SHORT TASK: Rewrite the stretch from the line containing "bronze (161, 2004)" through the end of the items, replacing "named" with "listed" and leaving everything else unchanged. Give only those lines.

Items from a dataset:
──────
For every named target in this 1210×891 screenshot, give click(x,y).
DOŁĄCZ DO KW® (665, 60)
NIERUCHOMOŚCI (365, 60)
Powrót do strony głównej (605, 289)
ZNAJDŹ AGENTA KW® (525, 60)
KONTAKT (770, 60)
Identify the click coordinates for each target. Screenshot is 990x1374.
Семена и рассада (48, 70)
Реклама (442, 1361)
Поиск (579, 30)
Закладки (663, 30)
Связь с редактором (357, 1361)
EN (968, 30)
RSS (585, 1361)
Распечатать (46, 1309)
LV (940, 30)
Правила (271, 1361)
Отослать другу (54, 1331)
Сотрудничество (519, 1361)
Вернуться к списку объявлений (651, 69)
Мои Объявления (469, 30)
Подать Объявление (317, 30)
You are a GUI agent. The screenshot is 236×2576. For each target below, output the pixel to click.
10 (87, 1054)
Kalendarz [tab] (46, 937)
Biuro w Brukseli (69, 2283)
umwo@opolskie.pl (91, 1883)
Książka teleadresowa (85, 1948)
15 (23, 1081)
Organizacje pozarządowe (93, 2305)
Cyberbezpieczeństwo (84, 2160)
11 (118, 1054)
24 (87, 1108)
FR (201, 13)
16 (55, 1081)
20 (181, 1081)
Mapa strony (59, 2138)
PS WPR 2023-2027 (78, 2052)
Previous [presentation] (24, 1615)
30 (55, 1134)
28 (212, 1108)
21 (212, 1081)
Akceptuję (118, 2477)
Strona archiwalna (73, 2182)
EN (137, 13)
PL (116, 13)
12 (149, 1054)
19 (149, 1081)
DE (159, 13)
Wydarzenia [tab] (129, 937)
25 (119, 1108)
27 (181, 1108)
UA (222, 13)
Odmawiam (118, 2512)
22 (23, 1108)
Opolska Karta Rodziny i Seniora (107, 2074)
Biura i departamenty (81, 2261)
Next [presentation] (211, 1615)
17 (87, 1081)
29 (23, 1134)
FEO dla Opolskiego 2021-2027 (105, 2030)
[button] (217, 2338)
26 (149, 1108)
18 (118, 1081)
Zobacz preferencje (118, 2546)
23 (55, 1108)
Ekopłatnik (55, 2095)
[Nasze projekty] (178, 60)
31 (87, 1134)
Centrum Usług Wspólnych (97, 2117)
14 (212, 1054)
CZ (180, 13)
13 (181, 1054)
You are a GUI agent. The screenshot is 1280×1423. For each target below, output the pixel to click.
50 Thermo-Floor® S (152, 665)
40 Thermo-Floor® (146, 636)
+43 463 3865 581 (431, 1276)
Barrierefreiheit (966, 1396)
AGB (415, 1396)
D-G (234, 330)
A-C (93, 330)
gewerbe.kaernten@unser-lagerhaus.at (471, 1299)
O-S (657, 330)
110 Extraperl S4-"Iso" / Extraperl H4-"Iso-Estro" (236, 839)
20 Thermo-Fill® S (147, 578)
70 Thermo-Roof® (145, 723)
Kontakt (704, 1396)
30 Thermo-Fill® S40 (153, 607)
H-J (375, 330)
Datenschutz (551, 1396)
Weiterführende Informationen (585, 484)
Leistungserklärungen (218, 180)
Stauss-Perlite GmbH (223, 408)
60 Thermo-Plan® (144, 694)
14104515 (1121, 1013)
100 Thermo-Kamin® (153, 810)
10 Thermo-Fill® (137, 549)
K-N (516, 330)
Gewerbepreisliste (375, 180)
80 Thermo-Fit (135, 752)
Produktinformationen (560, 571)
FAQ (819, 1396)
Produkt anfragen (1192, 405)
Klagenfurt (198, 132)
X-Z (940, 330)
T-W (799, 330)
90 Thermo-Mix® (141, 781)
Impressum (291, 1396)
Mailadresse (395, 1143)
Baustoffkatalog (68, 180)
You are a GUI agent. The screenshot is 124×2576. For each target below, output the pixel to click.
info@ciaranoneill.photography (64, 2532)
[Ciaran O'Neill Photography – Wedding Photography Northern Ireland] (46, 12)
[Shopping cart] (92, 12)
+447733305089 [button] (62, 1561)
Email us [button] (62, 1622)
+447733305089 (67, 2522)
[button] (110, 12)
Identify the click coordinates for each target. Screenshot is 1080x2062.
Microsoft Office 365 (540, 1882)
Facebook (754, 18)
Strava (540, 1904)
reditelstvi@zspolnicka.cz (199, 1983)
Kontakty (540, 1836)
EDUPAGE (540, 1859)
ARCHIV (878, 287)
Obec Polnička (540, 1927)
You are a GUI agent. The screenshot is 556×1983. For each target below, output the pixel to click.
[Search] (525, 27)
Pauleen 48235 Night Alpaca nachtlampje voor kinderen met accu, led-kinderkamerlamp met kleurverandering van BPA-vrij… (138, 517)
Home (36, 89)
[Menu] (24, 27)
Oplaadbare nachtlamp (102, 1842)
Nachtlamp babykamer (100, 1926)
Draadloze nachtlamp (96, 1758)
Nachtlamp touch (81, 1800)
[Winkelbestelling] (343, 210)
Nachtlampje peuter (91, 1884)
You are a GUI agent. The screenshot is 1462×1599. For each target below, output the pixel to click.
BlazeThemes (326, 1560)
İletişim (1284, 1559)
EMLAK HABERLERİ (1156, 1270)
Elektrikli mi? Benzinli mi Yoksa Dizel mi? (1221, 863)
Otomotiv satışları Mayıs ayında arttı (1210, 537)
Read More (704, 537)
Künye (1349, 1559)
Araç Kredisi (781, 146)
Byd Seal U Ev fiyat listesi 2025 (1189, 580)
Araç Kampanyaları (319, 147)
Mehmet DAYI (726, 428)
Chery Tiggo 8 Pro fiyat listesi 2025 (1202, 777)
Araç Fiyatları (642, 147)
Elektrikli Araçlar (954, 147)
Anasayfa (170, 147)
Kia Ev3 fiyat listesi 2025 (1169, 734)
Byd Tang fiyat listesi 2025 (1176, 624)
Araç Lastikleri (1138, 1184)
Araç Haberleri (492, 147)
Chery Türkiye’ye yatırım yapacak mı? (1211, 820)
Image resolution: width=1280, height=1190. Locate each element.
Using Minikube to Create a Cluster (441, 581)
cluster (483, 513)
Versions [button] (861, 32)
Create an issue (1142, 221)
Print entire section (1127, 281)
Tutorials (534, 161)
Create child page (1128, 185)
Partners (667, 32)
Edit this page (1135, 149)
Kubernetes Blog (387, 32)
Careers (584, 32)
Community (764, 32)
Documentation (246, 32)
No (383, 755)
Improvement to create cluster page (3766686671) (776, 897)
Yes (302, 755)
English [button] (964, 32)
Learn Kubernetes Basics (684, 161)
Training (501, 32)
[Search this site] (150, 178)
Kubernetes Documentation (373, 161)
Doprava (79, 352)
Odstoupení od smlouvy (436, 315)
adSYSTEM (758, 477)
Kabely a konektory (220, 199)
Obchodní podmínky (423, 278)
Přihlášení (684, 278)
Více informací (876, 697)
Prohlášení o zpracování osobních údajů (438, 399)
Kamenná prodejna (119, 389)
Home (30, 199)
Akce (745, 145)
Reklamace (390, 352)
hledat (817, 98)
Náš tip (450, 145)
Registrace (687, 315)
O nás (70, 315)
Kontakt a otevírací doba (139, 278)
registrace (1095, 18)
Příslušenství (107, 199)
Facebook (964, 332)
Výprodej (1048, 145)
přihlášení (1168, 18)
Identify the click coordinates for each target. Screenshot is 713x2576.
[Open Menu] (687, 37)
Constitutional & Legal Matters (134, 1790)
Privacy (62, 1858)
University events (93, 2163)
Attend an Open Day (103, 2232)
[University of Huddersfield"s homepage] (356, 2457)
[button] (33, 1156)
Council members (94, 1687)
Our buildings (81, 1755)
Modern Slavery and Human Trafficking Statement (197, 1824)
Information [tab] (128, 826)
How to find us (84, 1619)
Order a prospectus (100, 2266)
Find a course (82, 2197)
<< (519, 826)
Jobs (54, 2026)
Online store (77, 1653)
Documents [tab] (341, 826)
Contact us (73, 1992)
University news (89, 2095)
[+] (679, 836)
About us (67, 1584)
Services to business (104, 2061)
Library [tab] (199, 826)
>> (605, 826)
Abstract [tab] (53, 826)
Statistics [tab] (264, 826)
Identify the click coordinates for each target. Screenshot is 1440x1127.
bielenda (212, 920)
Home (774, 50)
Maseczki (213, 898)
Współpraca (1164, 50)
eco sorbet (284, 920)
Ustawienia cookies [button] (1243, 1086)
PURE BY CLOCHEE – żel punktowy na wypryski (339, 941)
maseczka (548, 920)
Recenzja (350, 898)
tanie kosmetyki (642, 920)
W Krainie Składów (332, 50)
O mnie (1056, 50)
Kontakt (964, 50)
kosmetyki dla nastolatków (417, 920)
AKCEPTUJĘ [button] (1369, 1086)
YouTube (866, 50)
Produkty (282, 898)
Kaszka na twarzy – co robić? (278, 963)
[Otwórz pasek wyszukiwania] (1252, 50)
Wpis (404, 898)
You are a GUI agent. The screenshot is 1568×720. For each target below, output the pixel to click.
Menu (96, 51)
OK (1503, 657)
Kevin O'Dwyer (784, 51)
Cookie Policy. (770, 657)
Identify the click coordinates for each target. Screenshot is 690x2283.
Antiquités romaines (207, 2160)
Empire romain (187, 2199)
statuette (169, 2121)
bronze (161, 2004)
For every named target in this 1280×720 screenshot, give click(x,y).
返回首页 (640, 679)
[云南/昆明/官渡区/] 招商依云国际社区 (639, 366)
──────
WRITTEN SOLUTION:
bronze (161, 2004)
For every listed target in this 1280×720 screenshot, give click(x,y).
返回首页 (640, 679)
[云南/昆明/官渡区/] 招商依云国际社区 (639, 366)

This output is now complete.